**Goal:**
Could you rewrite every line of the rows below as a numbered list, skipping blank lines and leaving out the pictures?

>> begin Input for this task

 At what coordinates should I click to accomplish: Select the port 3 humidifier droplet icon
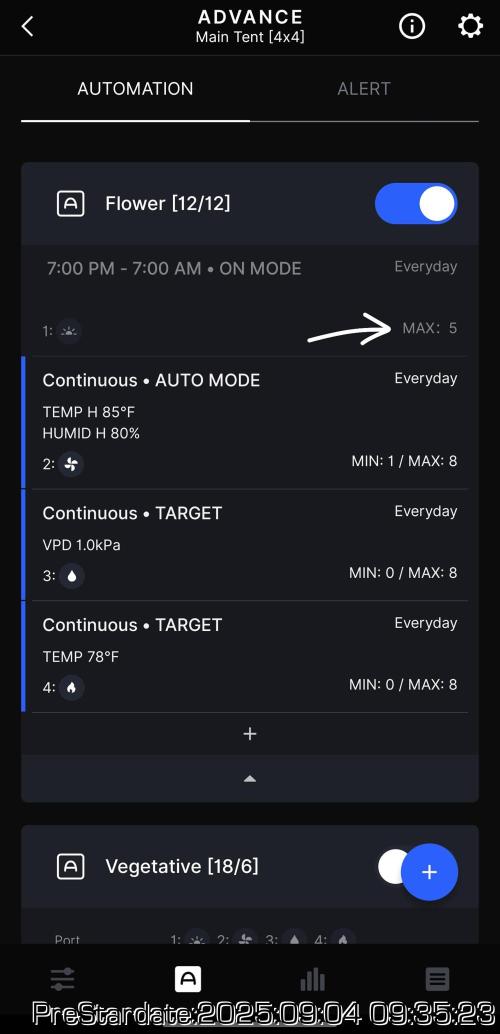[x=71, y=576]
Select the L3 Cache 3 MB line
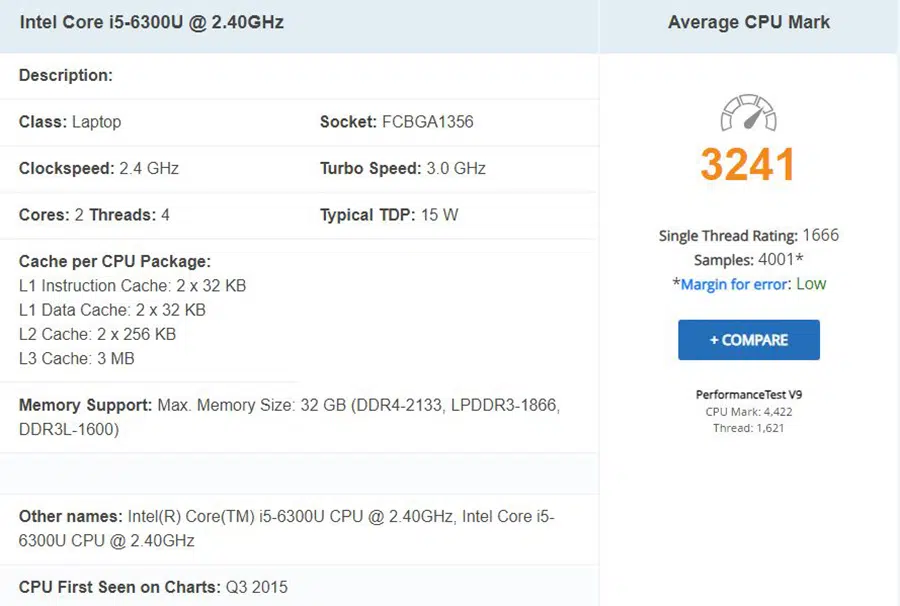Image resolution: width=900 pixels, height=606 pixels. (76, 358)
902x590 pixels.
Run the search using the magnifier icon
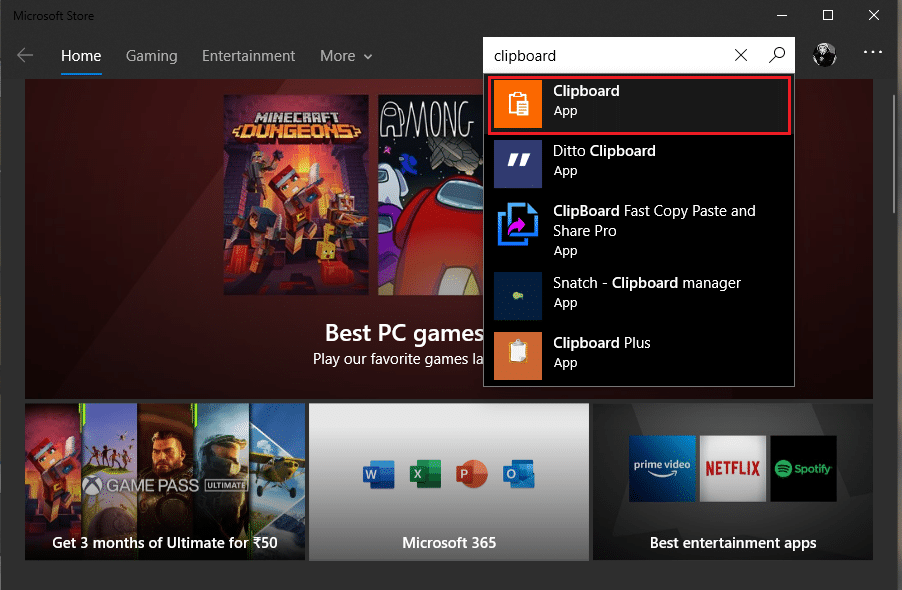776,55
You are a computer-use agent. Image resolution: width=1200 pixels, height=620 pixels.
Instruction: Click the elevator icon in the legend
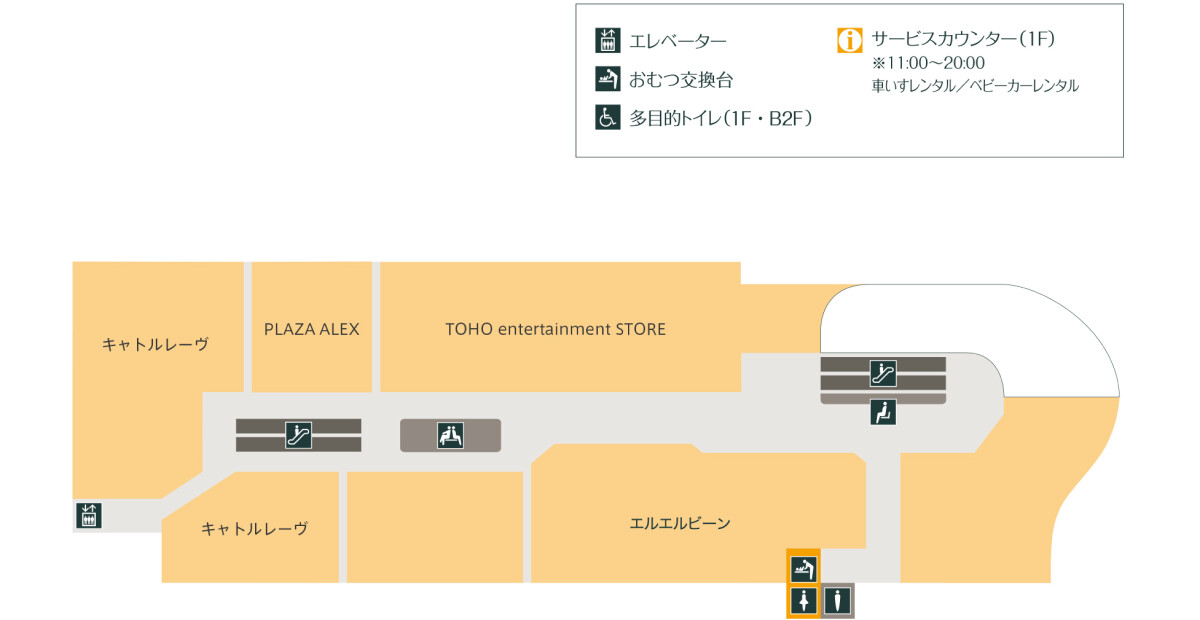(x=608, y=41)
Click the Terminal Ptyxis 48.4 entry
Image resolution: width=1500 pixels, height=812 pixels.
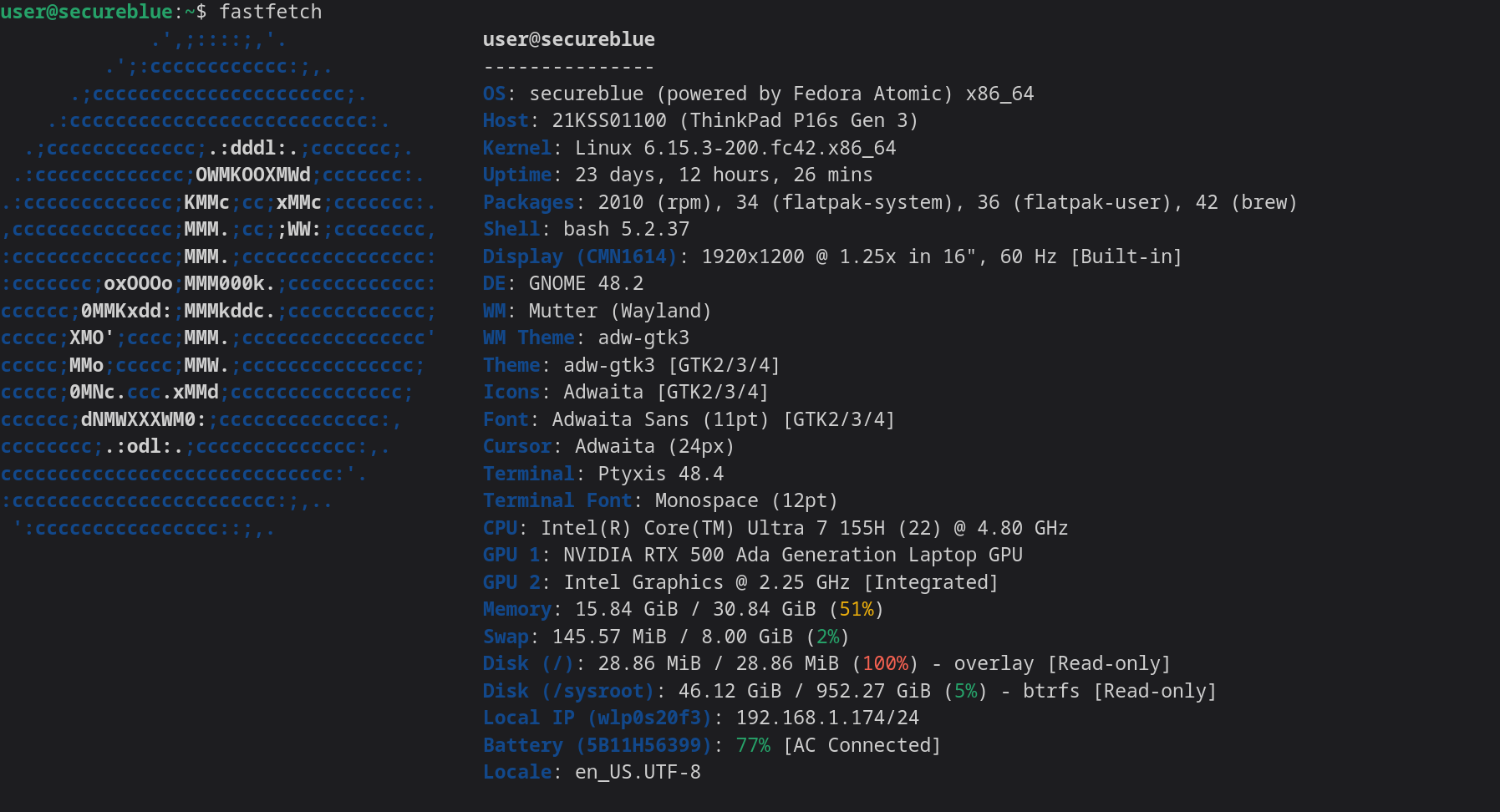[x=660, y=474]
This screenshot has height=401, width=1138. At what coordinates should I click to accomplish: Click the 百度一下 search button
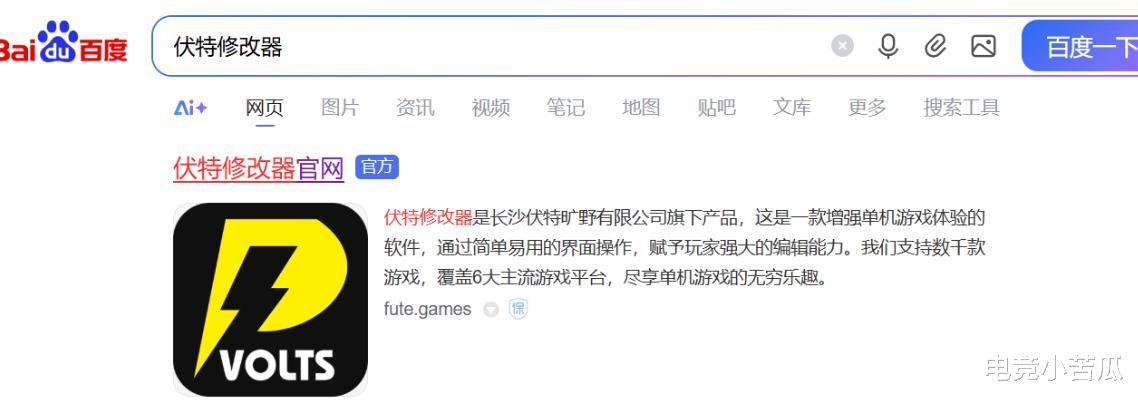[1080, 46]
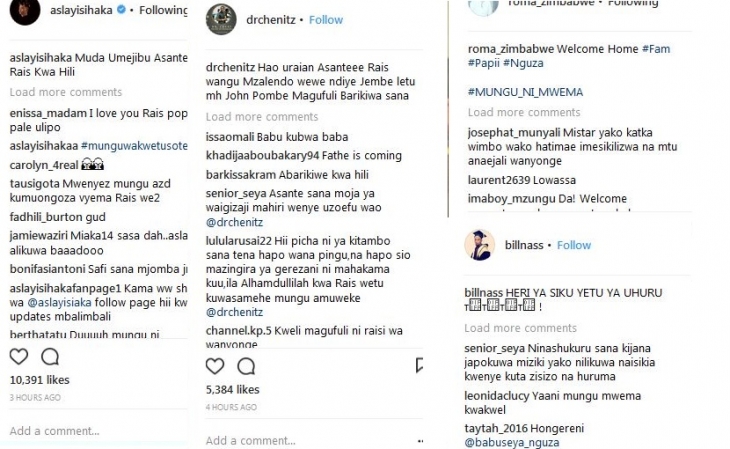This screenshot has height=449, width=730.
Task: Expand Load more comments on roma_zimbabwe post
Action: (x=524, y=112)
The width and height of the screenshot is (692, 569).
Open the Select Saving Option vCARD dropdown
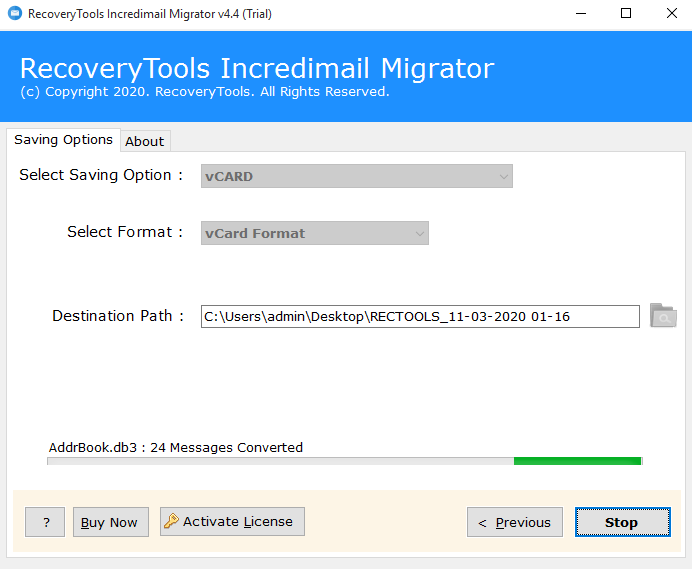coord(356,176)
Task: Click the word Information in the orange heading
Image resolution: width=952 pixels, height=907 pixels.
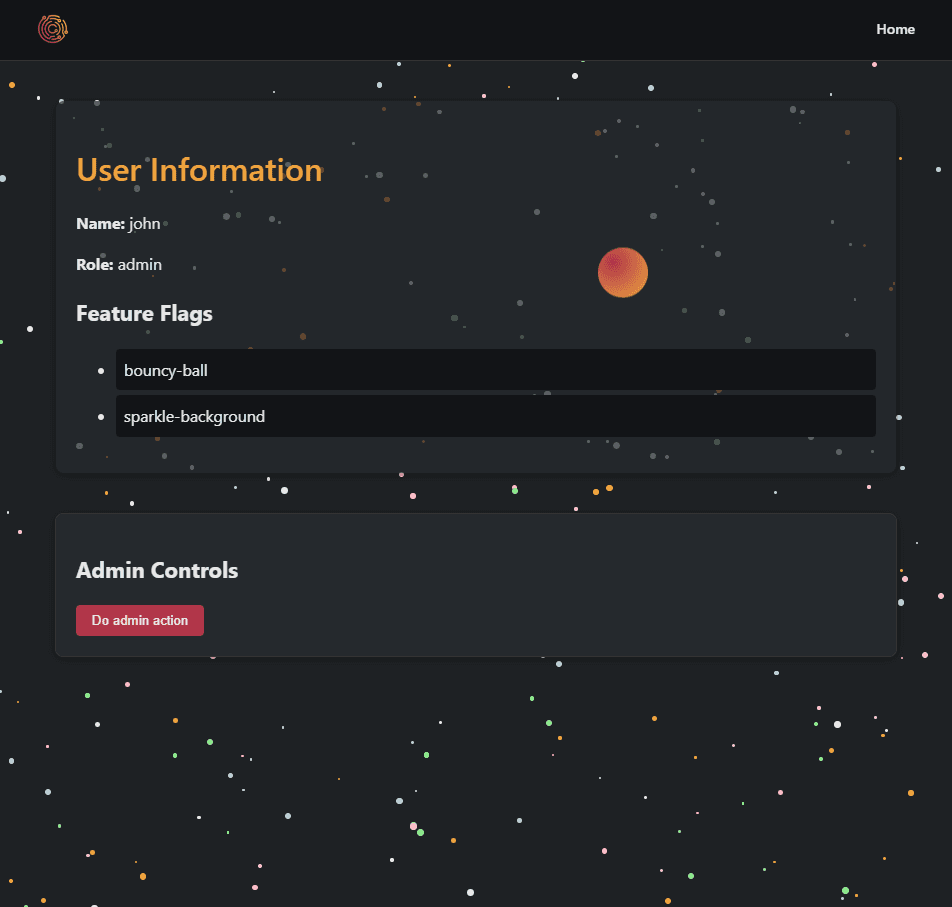Action: coord(236,170)
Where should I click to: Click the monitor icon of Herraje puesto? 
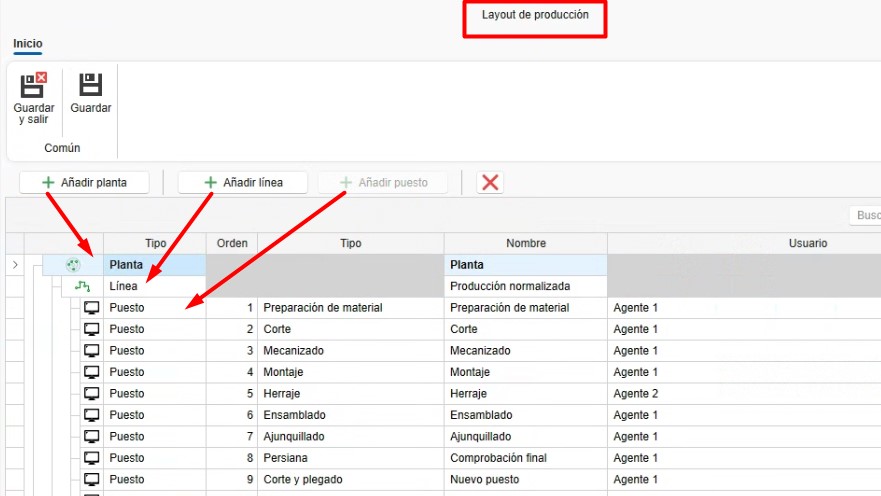point(92,394)
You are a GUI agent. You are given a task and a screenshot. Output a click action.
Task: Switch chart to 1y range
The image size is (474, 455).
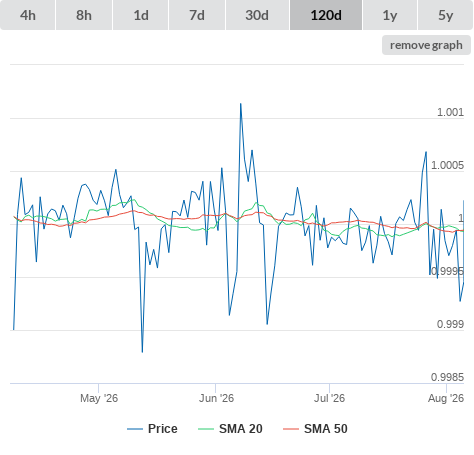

>> end Input for this task

**Reply to the exercise:**
1.  At what coordinates should I click to accomplish: Select the port 3 humidifier droplet icon
2. [x=71, y=576]
3. Select the L3 Cache 3 MB line
4. Image resolution: width=900 pixels, height=606 pixels. (76, 358)
5. 902x590 pixels.
6. Run the search using the magnifier icon
7. 776,55
8. You are a computer-use agent. Image resolution: width=1200 pixels, height=620 pixels.
9. Instruction: Click the elevator icon in the legend
10. (x=608, y=41)
11. Click the Terminal Ptyxis 48.4 entry
12. Image resolution: width=1500 pixels, height=812 pixels.
13. [x=660, y=474]
14. This screenshot has height=401, width=1138. At what coordinates should I click to accomplish: Click the 百度一下 search button
15. [1080, 46]
16. This screenshot has height=449, width=730.
17. Task: Expand Load more comments on roma_zimbabwe post
18. Action: (x=524, y=112)
19. The width and height of the screenshot is (692, 569).
20. Open the Select Saving Option vCARD dropdown
21. coord(356,176)
22. Task: Click the word Information in the orange heading
23. Image resolution: width=952 pixels, height=907 pixels.
24. Action: coord(236,170)
25. Where should I click to: Click the monitor icon of Herraje puesto? 
26. point(92,394)
27. You are a GUI agent. You are given a task and a screenshot. Output a click action.
28. Task: Switch chart to 1y range
29. The image size is (474, 455).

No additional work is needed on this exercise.